Retype every line of the data below word for word.

════════════════

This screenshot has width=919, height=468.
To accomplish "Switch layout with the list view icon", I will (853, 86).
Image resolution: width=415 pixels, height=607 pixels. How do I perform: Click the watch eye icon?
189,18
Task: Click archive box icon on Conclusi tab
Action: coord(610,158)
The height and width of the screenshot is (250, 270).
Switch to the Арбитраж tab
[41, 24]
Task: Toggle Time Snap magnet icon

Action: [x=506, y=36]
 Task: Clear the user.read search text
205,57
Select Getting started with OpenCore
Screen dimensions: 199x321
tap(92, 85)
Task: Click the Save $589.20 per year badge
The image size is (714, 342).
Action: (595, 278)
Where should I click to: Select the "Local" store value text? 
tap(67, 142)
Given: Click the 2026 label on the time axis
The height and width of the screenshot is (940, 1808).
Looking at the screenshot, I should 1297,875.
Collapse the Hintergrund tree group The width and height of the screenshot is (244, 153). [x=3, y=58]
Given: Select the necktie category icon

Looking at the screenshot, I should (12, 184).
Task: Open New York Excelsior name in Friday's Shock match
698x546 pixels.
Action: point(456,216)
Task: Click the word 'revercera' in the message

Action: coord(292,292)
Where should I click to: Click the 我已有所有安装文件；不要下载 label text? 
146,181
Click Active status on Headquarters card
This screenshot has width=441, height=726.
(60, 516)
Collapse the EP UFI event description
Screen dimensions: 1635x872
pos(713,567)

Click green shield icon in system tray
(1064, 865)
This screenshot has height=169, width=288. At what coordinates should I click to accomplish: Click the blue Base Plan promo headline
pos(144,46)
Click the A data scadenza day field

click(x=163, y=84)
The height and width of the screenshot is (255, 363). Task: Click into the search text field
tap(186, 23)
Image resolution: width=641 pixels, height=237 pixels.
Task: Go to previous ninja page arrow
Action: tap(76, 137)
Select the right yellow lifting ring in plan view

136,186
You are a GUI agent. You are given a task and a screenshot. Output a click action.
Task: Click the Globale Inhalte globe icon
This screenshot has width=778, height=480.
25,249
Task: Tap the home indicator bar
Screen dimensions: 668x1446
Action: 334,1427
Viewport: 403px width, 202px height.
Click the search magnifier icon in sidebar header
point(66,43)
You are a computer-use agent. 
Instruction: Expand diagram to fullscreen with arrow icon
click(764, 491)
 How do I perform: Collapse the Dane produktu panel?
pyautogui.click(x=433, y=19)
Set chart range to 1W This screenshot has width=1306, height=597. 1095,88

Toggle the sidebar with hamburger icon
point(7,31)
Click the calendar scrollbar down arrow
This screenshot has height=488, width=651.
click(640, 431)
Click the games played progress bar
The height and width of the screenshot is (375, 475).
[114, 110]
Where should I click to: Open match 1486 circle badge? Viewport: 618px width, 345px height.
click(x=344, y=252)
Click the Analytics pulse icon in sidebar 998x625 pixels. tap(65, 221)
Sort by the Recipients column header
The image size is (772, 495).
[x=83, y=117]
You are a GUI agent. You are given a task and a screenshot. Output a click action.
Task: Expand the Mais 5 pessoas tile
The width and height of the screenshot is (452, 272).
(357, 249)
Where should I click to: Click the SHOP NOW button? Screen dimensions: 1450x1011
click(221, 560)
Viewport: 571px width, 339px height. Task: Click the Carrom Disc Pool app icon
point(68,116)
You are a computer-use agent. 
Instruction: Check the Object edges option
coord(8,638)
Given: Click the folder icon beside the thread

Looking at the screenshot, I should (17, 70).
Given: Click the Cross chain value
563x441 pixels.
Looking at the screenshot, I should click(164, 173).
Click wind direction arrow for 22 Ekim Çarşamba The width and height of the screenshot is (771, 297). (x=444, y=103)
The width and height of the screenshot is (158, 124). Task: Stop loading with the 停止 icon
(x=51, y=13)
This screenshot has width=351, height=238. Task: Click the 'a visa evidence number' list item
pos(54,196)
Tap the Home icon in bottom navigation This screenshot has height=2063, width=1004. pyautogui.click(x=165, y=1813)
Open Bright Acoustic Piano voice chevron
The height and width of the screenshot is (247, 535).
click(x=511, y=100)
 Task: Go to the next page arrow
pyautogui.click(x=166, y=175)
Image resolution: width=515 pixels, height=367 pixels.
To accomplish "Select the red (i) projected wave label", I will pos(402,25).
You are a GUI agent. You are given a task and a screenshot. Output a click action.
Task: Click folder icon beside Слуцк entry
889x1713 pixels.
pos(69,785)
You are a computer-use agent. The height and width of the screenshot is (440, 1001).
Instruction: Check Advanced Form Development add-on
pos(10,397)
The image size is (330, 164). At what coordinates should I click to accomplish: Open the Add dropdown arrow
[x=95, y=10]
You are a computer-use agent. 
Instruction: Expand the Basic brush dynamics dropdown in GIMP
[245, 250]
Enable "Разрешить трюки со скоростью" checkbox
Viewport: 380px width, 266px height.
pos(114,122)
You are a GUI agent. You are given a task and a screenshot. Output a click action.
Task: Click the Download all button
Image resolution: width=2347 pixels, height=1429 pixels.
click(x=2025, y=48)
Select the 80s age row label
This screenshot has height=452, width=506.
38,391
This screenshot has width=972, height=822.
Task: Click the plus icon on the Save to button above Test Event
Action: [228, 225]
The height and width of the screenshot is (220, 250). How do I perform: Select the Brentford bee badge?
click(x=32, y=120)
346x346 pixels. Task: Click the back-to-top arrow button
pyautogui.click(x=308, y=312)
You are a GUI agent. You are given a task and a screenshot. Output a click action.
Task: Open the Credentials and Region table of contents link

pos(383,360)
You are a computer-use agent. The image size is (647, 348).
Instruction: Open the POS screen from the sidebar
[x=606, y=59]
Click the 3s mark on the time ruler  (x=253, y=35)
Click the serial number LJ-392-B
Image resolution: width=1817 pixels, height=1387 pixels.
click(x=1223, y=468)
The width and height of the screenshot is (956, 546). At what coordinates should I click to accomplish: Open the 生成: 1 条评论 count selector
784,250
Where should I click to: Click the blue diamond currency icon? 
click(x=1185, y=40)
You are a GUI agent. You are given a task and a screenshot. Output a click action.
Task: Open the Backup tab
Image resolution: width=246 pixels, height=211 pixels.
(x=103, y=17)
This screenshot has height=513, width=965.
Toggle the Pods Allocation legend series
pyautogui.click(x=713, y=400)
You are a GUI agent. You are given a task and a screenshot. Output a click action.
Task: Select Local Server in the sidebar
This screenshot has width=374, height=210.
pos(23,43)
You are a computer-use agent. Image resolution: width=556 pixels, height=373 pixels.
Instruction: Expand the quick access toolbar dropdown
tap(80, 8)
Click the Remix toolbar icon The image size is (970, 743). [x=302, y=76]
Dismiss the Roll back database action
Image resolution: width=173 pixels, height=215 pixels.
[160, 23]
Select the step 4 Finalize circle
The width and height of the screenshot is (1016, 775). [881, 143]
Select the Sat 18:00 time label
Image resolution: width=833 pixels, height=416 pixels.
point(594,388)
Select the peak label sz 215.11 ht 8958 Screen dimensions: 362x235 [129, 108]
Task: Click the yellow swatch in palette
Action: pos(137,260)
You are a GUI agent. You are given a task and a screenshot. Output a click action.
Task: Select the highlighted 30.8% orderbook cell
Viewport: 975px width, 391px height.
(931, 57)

════════════════

* **EXPECTED ANSWER**:
This screenshot has width=919, height=468.
To accomplish "Switch layout with the list view icon", I will (853, 86).
Image resolution: width=415 pixels, height=607 pixels. How do I perform: Click the watch eye icon?
189,18
Task: Click archive box icon on Conclusi tab
Action: coord(610,158)
The height and width of the screenshot is (250, 270).
Switch to the Арбитраж tab
[41, 24]
Task: Toggle Time Snap magnet icon

Action: [x=506, y=36]
 Task: Clear the user.read search text
205,57
Select Getting started with OpenCore
Screen dimensions: 199x321
tap(92, 85)
Task: Click the Save $589.20 per year badge
The image size is (714, 342).
Action: (595, 278)
Where should I click to: Select the "Local" store value text? 
tap(67, 142)
Given: Click the 2026 label on the time axis
The height and width of the screenshot is (940, 1808).
Looking at the screenshot, I should 1297,875.
Collapse the Hintergrund tree group The width and height of the screenshot is (244, 153). [x=3, y=58]
Given: Select the necktie category icon

Looking at the screenshot, I should (12, 184).
Task: Open New York Excelsior name in Friday's Shock match
698x546 pixels.
Action: point(456,216)
Task: Click the word 'revercera' in the message

Action: coord(292,292)
Where should I click to: Click the 我已有所有安装文件；不要下载 label text? 
146,181
Click Active status on Headquarters card
This screenshot has width=441, height=726.
(60, 516)
Collapse the EP UFI event description
Screen dimensions: 1635x872
pos(713,567)

Click green shield icon in system tray
(1064, 865)
This screenshot has height=169, width=288. At what coordinates should I click to accomplish: Click the blue Base Plan promo headline
pos(144,46)
Click the A data scadenza day field

click(x=163, y=84)
The height and width of the screenshot is (255, 363). Task: Click into the search text field
tap(186, 23)
Image resolution: width=641 pixels, height=237 pixels.
Task: Go to previous ninja page arrow
Action: tap(76, 137)
Select the right yellow lifting ring in plan view

136,186
You are a GUI agent. You are given a task and a screenshot. Output a click action.
Task: Click the Globale Inhalte globe icon
This screenshot has width=778, height=480.
25,249
Task: Tap the home indicator bar
Screen dimensions: 668x1446
Action: 334,1427
Viewport: 403px width, 202px height.
Click the search magnifier icon in sidebar header
point(66,43)
You are a computer-use agent. 
Instruction: Expand diagram to fullscreen with arrow icon
click(764, 491)
 How do I perform: Collapse the Dane produktu panel?
pyautogui.click(x=433, y=19)
Set chart range to 1W This screenshot has width=1306, height=597. 1095,88

Toggle the sidebar with hamburger icon
point(7,31)
Click the calendar scrollbar down arrow
This screenshot has height=488, width=651.
click(640, 431)
Click the games played progress bar
The height and width of the screenshot is (375, 475).
[114, 110]
Where should I click to: Open match 1486 circle badge? Viewport: 618px width, 345px height.
click(x=344, y=252)
Click the Analytics pulse icon in sidebar 998x625 pixels. tap(65, 221)
Sort by the Recipients column header
The image size is (772, 495).
[x=83, y=117]
You are a GUI agent. You are given a task and a screenshot. Output a click action.
Task: Expand the Mais 5 pessoas tile
The width and height of the screenshot is (452, 272).
(357, 249)
Where should I click to: Click the SHOP NOW button? Screen dimensions: 1450x1011
click(221, 560)
Viewport: 571px width, 339px height. Task: Click the Carrom Disc Pool app icon
point(68,116)
You are a computer-use agent. 
Instruction: Check the Object edges option
coord(8,638)
Given: Click the folder icon beside the thread

Looking at the screenshot, I should (17, 70).
Given: Click the Cross chain value
563x441 pixels.
Looking at the screenshot, I should click(164, 173).
Click wind direction arrow for 22 Ekim Çarşamba The width and height of the screenshot is (771, 297). (x=444, y=103)
The width and height of the screenshot is (158, 124). Task: Stop loading with the 停止 icon
(x=51, y=13)
This screenshot has width=351, height=238. Task: Click the 'a visa evidence number' list item
pos(54,196)
Tap the Home icon in bottom navigation This screenshot has height=2063, width=1004. pyautogui.click(x=165, y=1813)
Open Bright Acoustic Piano voice chevron
The height and width of the screenshot is (247, 535).
click(x=511, y=100)
 Task: Go to the next page arrow
pyautogui.click(x=166, y=175)
Image resolution: width=515 pixels, height=367 pixels.
To accomplish "Select the red (i) projected wave label", I will pos(402,25).
You are a GUI agent. You are given a task and a screenshot. Output a click action.
Task: Click folder icon beside Слуцк entry
889x1713 pixels.
pos(69,785)
You are a computer-use agent. The height and width of the screenshot is (440, 1001).
Instruction: Check Advanced Form Development add-on
pos(10,397)
The image size is (330, 164). At what coordinates should I click to accomplish: Open the Add dropdown arrow
[x=95, y=10]
You are a computer-use agent. 
Instruction: Expand the Basic brush dynamics dropdown in GIMP
[245, 250]
Enable "Разрешить трюки со скоростью" checkbox
Viewport: 380px width, 266px height.
pos(114,122)
You are a GUI agent. You are given a task and a screenshot. Output a click action.
Task: Click the Download all button
Image resolution: width=2347 pixels, height=1429 pixels.
click(x=2025, y=48)
Select the 80s age row label
This screenshot has height=452, width=506.
38,391
This screenshot has width=972, height=822.
Task: Click the plus icon on the Save to button above Test Event
Action: [228, 225]
The height and width of the screenshot is (220, 250). How do I perform: Select the Brentford bee badge?
click(x=32, y=120)
346x346 pixels. Task: Click the back-to-top arrow button
pyautogui.click(x=308, y=312)
You are a GUI agent. You are given a task and a screenshot. Output a click action.
Task: Open the Credentials and Region table of contents link

pos(383,360)
You are a computer-use agent. The image size is (647, 348).
Instruction: Open the POS screen from the sidebar
[x=606, y=59]
Click the 3s mark on the time ruler  (x=253, y=35)
Click the serial number LJ-392-B
Image resolution: width=1817 pixels, height=1387 pixels.
click(x=1223, y=468)
The width and height of the screenshot is (956, 546). At what coordinates should I click to accomplish: Open the 生成: 1 条评论 count selector
784,250
Where should I click to: Click the blue diamond currency icon? 
click(x=1185, y=40)
You are a GUI agent. You are given a task and a screenshot. Output a click action.
Task: Open the Backup tab
Image resolution: width=246 pixels, height=211 pixels.
(x=103, y=17)
This screenshot has height=513, width=965.
Toggle the Pods Allocation legend series
pyautogui.click(x=713, y=400)
You are a GUI agent. You are given a task and a screenshot. Output a click action.
Task: Select Local Server in the sidebar
This screenshot has width=374, height=210.
pos(23,43)
You are a computer-use agent. Image resolution: width=556 pixels, height=373 pixels.
Instruction: Expand the quick access toolbar dropdown
tap(80, 8)
Click the Remix toolbar icon The image size is (970, 743). [x=302, y=76]
Dismiss the Roll back database action
Image resolution: width=173 pixels, height=215 pixels.
[160, 23]
Select the step 4 Finalize circle
The width and height of the screenshot is (1016, 775). [881, 143]
Select the Sat 18:00 time label
Image resolution: width=833 pixels, height=416 pixels.
point(594,388)
Select the peak label sz 215.11 ht 8958 Screen dimensions: 362x235 [129, 108]
Task: Click the yellow swatch in palette
Action: pos(137,260)
You are a GUI agent. You are given a task and a screenshot. Output a click action.
Task: Select the highlighted 30.8% orderbook cell
Viewport: 975px width, 391px height.
(931, 57)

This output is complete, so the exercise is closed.